RE: Validity

> Are you sure the guidelines capture every validity error that 
> might result in an accessibility barrier? How can we be sure 
> we have all bases covered? Is it not simpler to merely 
> require validity?

It is hard enough to convince developers to code in ways that _do_
positively impact access (e.g. using Headings).

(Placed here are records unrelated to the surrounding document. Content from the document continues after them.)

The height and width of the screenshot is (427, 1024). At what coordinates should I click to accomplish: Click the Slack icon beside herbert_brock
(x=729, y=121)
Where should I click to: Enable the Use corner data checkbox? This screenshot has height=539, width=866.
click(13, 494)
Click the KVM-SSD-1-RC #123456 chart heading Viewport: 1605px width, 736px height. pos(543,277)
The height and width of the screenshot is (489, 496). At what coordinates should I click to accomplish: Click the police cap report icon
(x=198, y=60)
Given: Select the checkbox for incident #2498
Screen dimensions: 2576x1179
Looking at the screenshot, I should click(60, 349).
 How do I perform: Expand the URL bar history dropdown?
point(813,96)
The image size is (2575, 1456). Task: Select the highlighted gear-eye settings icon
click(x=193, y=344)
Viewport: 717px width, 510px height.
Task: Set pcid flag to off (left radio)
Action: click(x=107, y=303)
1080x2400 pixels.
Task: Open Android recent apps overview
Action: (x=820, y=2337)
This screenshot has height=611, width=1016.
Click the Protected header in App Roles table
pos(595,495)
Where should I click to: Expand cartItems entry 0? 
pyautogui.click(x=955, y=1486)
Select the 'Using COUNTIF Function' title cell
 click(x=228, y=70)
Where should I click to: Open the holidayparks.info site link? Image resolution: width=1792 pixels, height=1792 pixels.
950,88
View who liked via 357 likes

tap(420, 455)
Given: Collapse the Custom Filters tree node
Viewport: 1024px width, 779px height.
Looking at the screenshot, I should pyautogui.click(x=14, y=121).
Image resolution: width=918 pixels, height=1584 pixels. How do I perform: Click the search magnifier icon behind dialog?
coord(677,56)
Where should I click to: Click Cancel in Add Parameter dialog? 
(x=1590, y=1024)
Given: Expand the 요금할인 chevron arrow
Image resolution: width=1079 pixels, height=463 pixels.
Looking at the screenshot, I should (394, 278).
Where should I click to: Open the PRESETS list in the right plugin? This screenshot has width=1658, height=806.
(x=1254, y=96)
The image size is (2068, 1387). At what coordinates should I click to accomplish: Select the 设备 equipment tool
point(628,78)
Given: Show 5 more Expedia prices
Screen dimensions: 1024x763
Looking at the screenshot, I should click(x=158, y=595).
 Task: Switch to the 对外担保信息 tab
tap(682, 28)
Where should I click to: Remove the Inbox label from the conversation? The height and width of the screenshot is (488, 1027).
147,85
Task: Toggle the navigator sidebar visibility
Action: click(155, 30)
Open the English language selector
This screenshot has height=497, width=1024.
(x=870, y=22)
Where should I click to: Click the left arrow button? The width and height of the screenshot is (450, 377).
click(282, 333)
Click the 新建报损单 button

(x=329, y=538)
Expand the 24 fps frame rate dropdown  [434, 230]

> More to the point, what exactly is the problem with validity? 
> As so many people feel quite passionately that validity will 
> kill the guidelines, although there's no evidence of this as 
> it's in WCAG 1.0, I feel I'm missing some fundamental point. 
> Thrashing out which validity errors cause accessibility 
> barriers and those that don't isn't getting us very far, and 
> is probably the reason this guideline is nowhere near ready.

The main points are:
1) Requiring validity doesn't always reflect the reality of what
developers need to do to make a page work. 
2) Invalid code doesn't necessarily harm users.
I wrote in the message you replied to:

I agree with the general desire to have valid code in web pages.  Having
simple, clean, semantic markup makes my life as a developer easier, and
I'm sold on valid code on that basis.  Having a requirement for valid
code in WCAG 2.0, when valid code doesn't always benefit users,
undermines the authority of the document.  Web developers will think
that this is an attempt to force a particular view of How The Web Must
Be rather than to ensure that disabled users are served.